[Task description]: Show every line from the entries that follow which holds the word "card".

[Data extract]:
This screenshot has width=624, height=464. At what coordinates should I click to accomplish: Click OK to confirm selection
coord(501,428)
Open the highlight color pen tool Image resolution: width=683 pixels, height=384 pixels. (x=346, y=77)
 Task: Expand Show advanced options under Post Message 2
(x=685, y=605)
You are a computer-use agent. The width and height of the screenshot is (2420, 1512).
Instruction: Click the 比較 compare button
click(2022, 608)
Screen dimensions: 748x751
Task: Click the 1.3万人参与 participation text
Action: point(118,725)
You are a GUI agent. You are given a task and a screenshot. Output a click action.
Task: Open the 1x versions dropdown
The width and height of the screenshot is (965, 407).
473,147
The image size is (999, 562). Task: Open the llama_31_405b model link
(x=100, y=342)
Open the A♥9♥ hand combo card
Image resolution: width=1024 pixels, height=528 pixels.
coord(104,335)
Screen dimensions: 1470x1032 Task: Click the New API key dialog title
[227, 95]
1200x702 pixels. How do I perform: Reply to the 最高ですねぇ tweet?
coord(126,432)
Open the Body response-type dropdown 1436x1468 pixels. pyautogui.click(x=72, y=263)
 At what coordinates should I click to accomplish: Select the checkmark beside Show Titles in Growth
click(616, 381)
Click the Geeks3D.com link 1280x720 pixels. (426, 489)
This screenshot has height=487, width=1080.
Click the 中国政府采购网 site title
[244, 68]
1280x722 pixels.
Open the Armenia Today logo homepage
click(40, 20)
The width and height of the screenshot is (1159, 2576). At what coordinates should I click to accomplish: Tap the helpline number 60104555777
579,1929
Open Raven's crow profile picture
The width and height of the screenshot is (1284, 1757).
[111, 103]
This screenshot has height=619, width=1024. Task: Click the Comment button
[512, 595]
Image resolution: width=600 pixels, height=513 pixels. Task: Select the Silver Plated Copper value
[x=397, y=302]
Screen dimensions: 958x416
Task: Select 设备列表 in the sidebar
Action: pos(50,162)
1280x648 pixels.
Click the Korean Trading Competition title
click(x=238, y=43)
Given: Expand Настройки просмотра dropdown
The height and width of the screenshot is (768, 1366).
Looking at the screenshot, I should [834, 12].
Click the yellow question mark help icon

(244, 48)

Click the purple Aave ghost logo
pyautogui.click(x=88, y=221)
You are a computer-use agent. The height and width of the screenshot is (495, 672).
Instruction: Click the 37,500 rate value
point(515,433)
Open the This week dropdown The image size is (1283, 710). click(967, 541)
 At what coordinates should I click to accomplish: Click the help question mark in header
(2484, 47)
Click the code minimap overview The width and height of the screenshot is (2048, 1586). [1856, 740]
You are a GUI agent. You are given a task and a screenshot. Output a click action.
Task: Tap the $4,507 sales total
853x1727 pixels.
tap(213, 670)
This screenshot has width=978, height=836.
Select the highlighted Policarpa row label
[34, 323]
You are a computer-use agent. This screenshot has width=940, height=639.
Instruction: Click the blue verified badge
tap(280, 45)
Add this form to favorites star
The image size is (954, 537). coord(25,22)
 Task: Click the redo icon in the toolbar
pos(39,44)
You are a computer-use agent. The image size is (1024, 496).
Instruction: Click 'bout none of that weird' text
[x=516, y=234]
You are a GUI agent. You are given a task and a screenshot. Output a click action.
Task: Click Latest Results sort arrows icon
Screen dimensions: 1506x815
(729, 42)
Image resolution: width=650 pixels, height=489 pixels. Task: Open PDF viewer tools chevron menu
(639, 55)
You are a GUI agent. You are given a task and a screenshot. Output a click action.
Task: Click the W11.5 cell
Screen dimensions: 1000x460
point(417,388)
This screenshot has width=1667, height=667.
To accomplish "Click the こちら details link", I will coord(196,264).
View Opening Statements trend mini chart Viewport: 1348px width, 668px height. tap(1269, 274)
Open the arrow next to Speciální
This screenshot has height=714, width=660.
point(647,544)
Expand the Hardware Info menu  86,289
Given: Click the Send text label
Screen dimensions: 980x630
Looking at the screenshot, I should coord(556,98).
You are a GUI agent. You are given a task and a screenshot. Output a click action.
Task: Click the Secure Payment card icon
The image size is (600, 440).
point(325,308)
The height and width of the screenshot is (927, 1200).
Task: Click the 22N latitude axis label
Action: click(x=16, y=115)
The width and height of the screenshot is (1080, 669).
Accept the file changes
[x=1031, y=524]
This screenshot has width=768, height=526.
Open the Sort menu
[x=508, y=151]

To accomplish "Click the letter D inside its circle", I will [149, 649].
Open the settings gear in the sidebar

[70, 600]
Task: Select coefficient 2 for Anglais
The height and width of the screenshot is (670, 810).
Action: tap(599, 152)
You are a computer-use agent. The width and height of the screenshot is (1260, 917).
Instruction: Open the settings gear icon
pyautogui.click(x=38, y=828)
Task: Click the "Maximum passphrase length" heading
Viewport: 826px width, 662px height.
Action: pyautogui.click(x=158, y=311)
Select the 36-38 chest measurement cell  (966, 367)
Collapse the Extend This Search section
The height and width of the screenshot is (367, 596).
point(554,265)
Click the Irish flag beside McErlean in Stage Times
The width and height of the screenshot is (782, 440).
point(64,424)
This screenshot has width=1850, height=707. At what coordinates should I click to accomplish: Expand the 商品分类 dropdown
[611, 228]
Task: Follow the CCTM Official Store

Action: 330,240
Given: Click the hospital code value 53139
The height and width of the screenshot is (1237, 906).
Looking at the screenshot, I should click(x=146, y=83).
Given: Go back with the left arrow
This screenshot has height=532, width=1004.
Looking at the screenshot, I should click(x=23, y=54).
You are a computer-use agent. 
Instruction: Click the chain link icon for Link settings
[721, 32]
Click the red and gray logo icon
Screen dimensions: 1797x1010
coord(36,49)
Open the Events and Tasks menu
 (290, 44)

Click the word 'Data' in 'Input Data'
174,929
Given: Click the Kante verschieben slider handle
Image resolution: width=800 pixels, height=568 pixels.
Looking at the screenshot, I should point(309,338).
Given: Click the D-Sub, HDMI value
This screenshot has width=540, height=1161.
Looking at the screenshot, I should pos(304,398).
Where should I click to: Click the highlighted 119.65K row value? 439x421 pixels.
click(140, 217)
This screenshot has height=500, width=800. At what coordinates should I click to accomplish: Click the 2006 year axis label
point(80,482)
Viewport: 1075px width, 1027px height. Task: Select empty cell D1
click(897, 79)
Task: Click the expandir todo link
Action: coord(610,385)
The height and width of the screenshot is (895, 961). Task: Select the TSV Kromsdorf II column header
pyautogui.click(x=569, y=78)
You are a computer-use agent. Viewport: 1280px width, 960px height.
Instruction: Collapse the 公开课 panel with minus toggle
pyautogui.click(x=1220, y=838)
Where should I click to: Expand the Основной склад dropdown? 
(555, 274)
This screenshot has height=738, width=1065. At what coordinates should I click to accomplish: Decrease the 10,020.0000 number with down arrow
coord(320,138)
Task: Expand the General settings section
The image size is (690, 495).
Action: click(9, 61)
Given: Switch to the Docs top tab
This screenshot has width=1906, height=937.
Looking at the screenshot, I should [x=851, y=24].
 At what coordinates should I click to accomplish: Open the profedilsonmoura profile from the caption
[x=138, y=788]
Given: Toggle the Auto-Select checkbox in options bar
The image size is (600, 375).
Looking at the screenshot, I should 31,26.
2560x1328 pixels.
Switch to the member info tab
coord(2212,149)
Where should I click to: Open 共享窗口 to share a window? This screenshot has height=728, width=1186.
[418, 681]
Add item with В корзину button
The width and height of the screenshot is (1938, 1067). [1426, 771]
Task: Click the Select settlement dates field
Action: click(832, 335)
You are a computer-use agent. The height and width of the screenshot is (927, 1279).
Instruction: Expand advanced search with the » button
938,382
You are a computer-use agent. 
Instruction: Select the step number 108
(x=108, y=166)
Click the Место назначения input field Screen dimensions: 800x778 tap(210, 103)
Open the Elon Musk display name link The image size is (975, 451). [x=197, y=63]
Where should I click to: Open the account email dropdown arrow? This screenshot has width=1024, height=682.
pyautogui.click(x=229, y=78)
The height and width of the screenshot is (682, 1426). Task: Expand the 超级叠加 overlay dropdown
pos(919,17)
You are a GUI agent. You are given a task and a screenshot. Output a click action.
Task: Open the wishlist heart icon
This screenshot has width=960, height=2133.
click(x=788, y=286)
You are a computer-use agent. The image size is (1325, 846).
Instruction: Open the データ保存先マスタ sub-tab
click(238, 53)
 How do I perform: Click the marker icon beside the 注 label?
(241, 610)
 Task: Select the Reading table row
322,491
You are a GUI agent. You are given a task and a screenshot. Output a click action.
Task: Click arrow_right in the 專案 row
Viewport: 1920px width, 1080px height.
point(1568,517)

[Completed exercise]:
Open the A♥9♥ hand combo card
Task: Click the Secure Payment card icon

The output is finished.